Pilot Project Launch

 
 

Funds available for StFX students to display their work at the Art Gallery

The Students’ Union has recently funded a part of the cost for hosting Nic Latulippe’s “Canadiana” exposition at the StFX Art Gallery from March 4 to 14, 2019. Latulippe convinced the Students’ Union to repay him $1100 for printing his artwork displayed at the exposition and renting the space.

The money came from the Council Initiatives Fund which also supported student-led projects such as The Xaverian Review this year. Part of Latulippe’s initiative is to have funding for art expositions more accessible to students on campus.
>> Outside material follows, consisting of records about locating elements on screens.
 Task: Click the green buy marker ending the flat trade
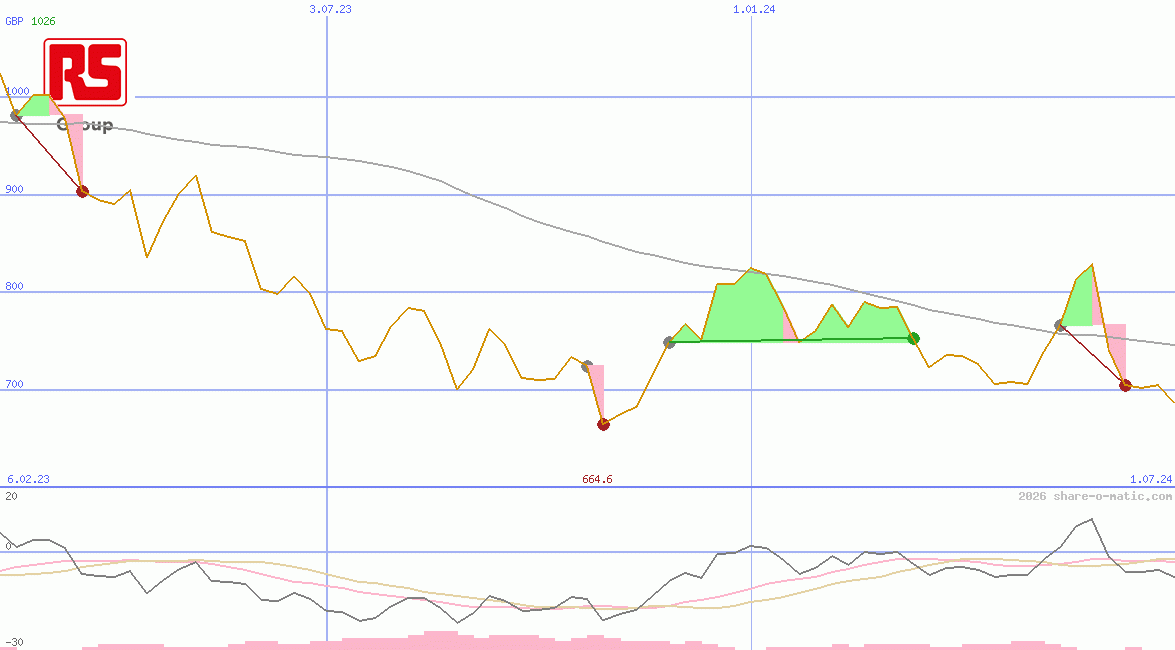click(x=912, y=338)
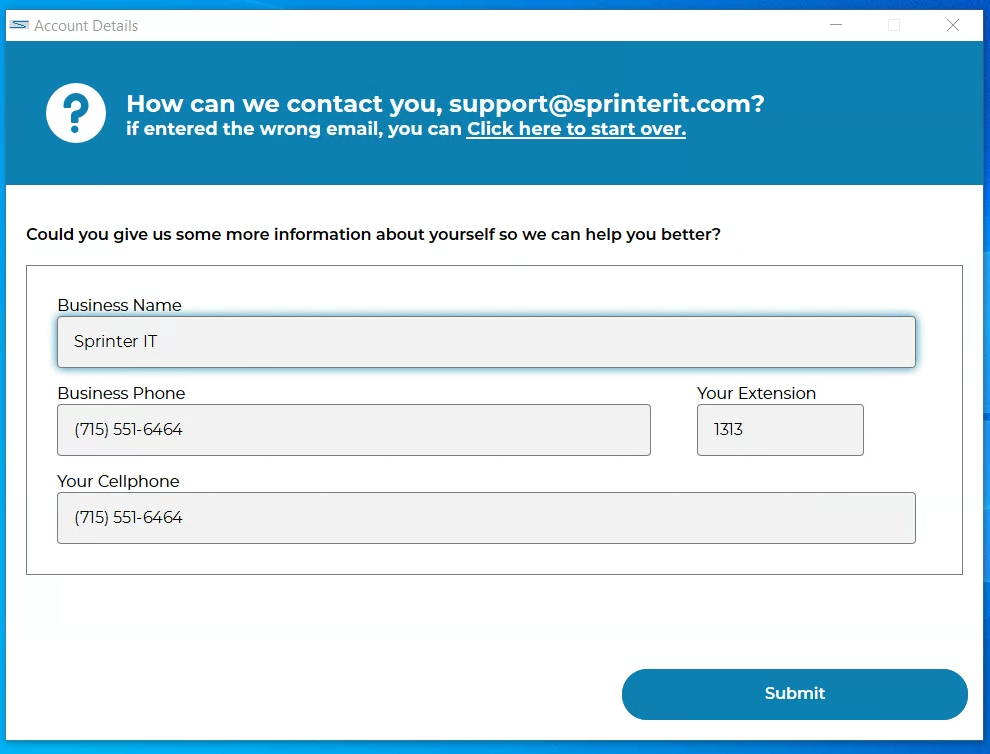Submit the account details form
990x754 pixels.
point(794,694)
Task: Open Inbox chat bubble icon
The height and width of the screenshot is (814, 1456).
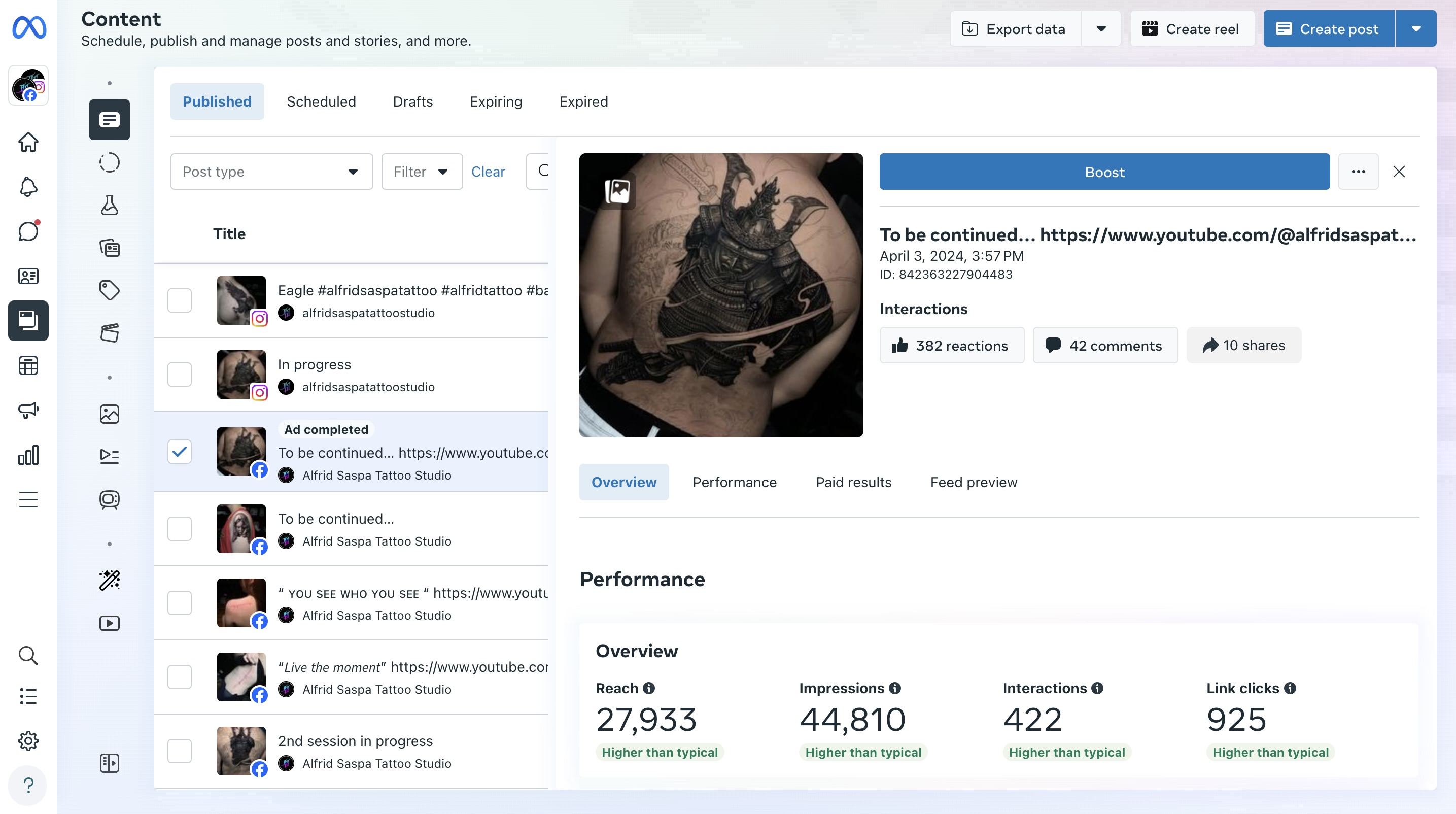Action: coord(28,231)
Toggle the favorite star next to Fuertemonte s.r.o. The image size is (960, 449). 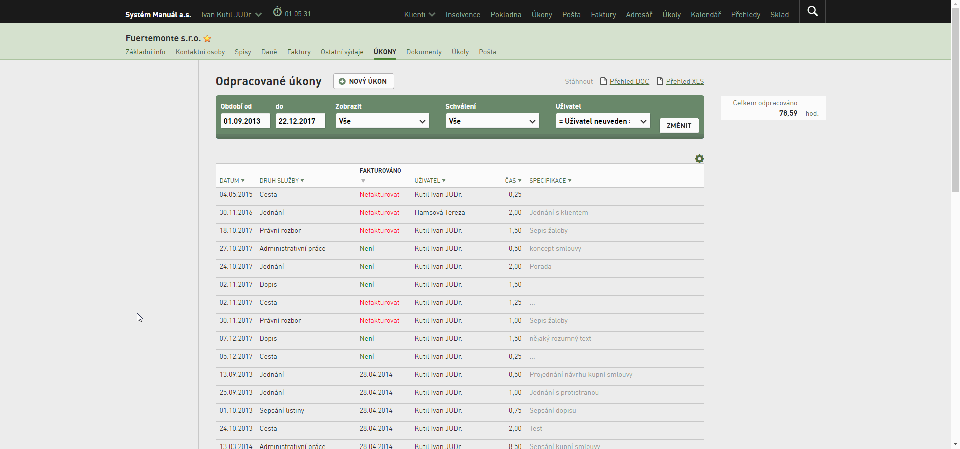click(208, 39)
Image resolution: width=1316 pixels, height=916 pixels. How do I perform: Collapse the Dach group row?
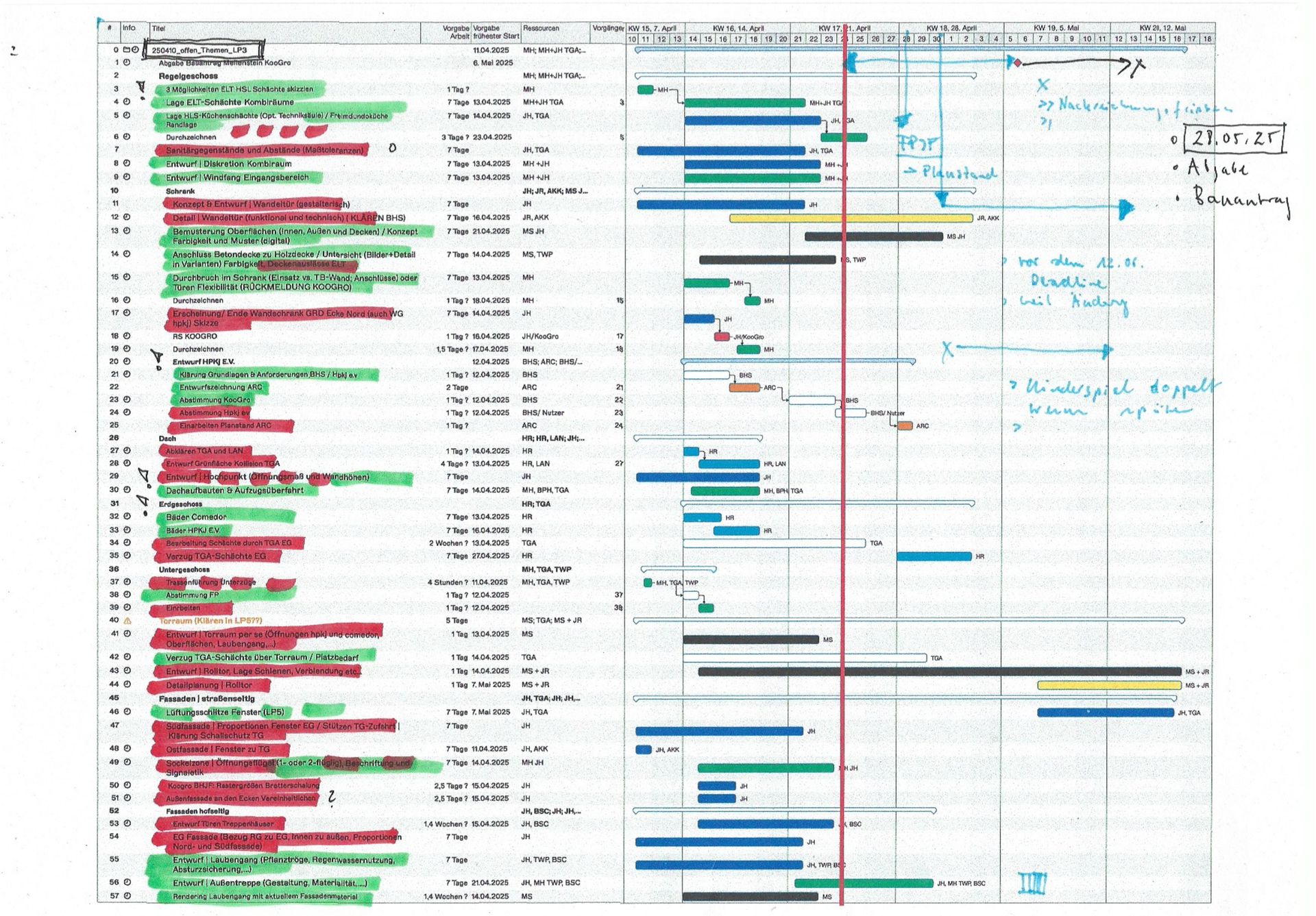coord(167,438)
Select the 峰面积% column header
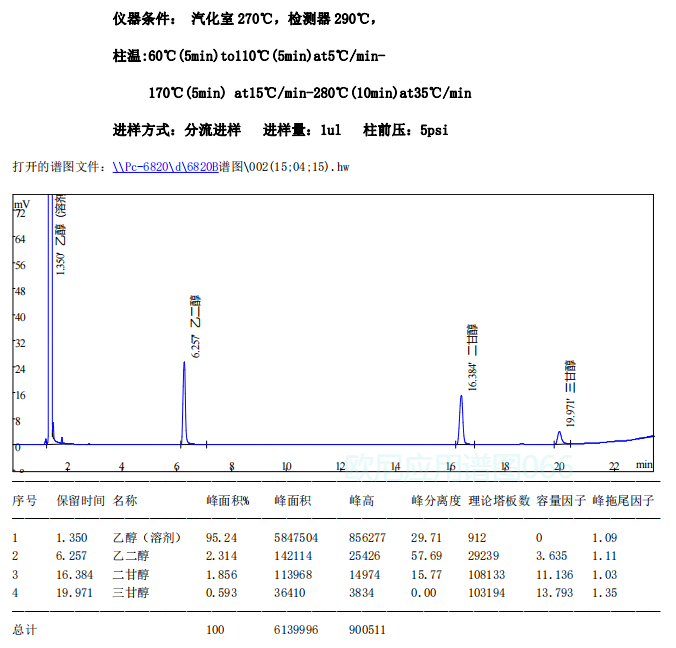The image size is (676, 648). [227, 500]
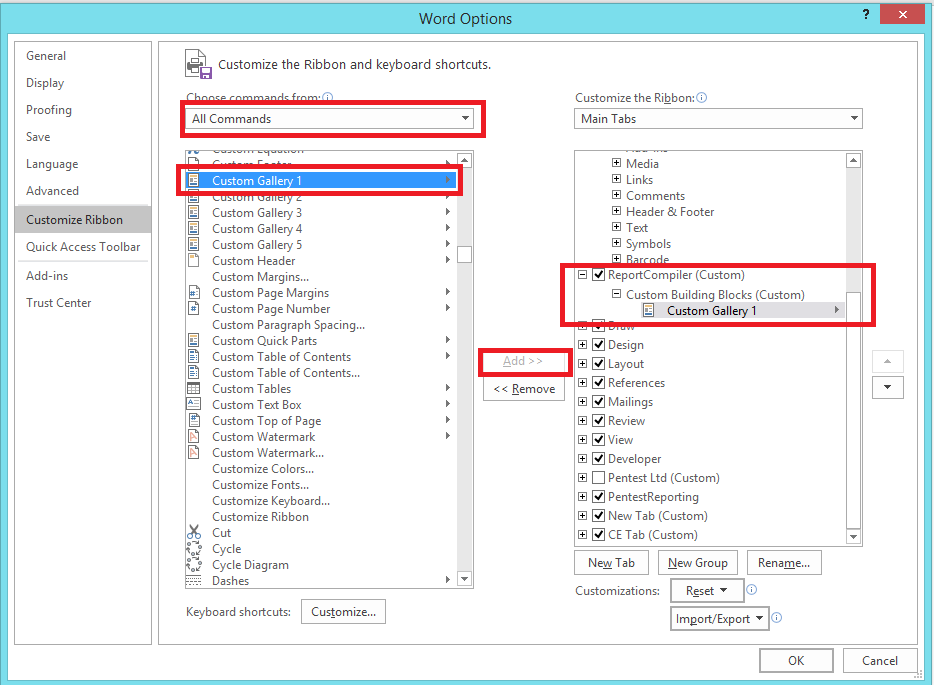Click the Customize Ribbon info icon
This screenshot has width=934, height=685.
coord(702,98)
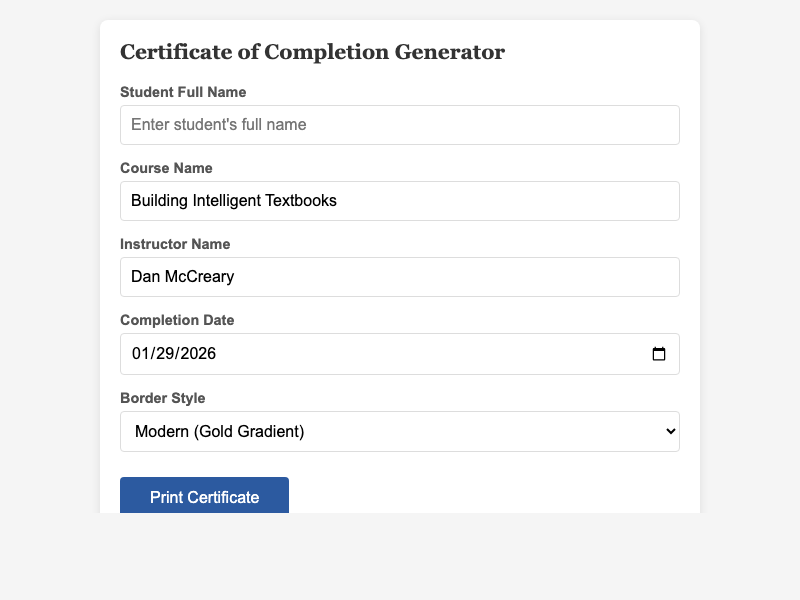Click the "Student Full Name" label
This screenshot has width=800, height=600.
pos(183,92)
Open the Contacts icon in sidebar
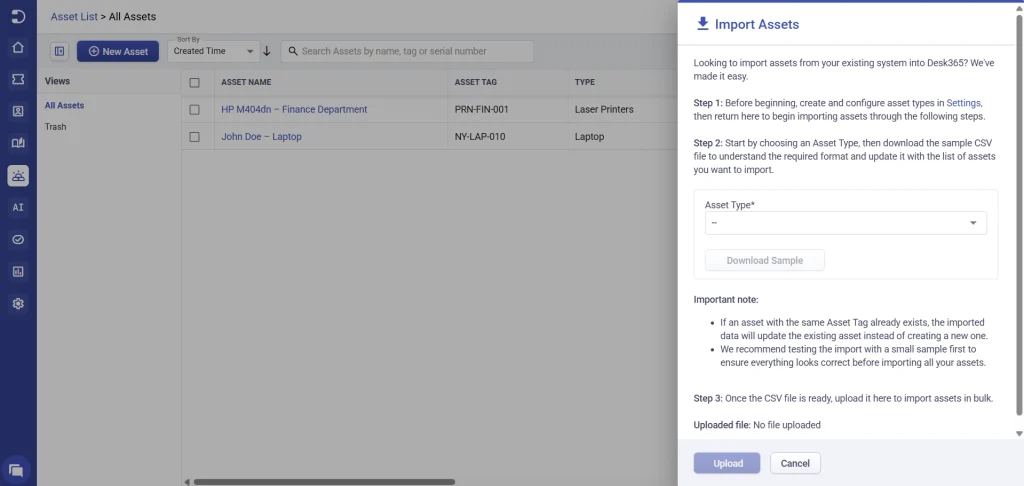 coord(18,111)
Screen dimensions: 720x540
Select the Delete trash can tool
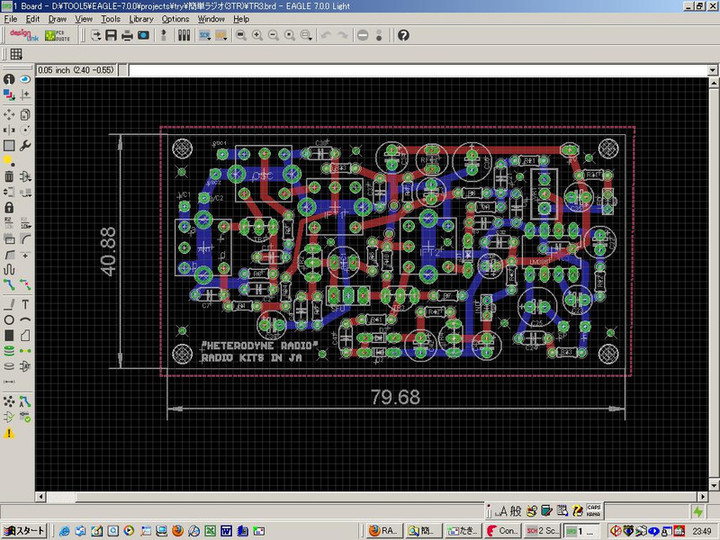(x=9, y=176)
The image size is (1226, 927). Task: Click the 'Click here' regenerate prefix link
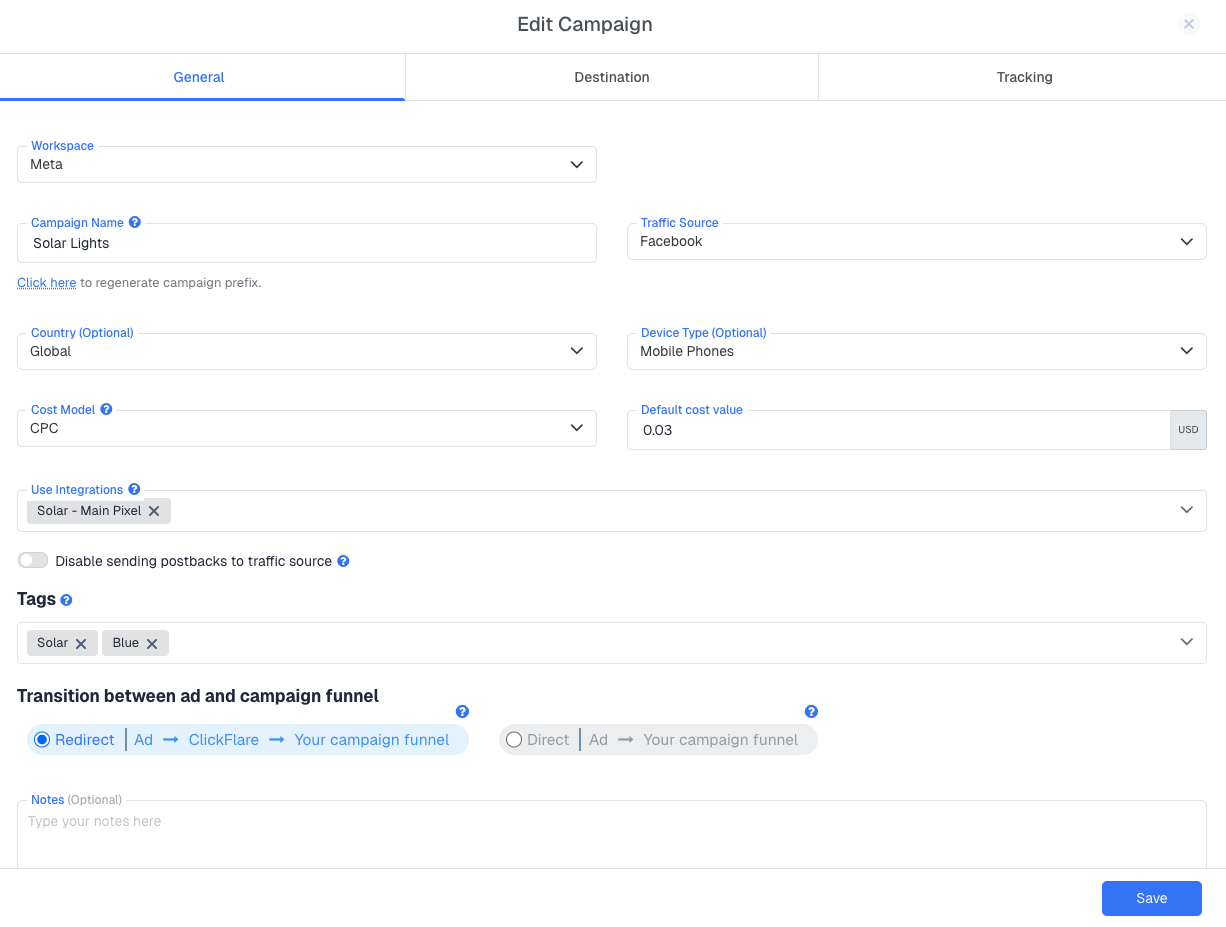pyautogui.click(x=47, y=283)
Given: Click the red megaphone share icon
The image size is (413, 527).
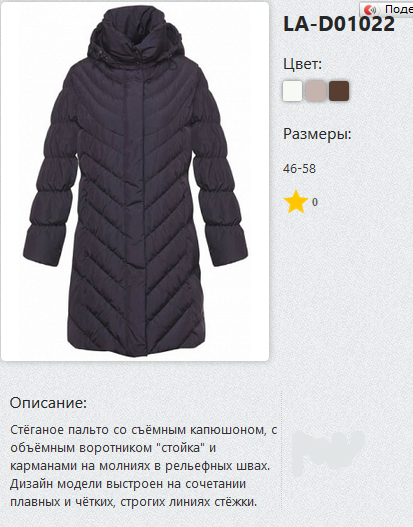Looking at the screenshot, I should tap(371, 10).
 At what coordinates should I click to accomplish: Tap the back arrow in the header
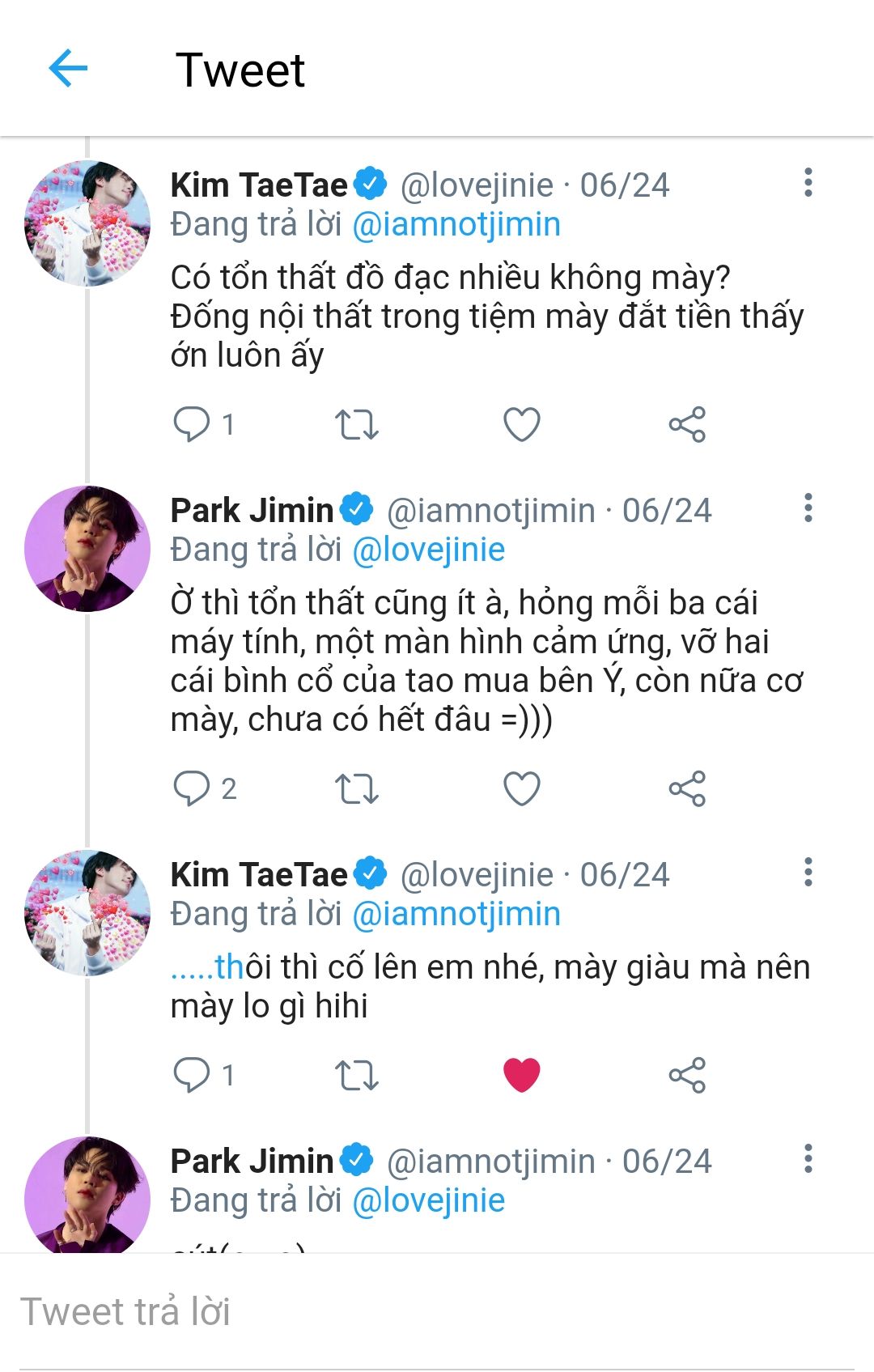(68, 68)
Latulippe learned about the Council Initiatives Fund while speaking with Tega Sefia, Vice-President of Finance and Operations of the Students’ Union. Sefia informed Latulippe that any student can request money from the Fund for a project at a council meeting.

Latulippe’s proposal, according to the Council Minutes, included that he would get funding on the condition that his artwork be displayed in the Brian Mulroney Hall Institute. However, Latulippe has been selling prints from “Canadiana” displayed at the exposition for personal profit. The Xaverian Weekly reached out to Latulippe inquiring about purchasing “Alone” and “Maritime Icon.” Latulippe replied that original prints displayed at the “gallery” as well as “reprints” are available for purchase.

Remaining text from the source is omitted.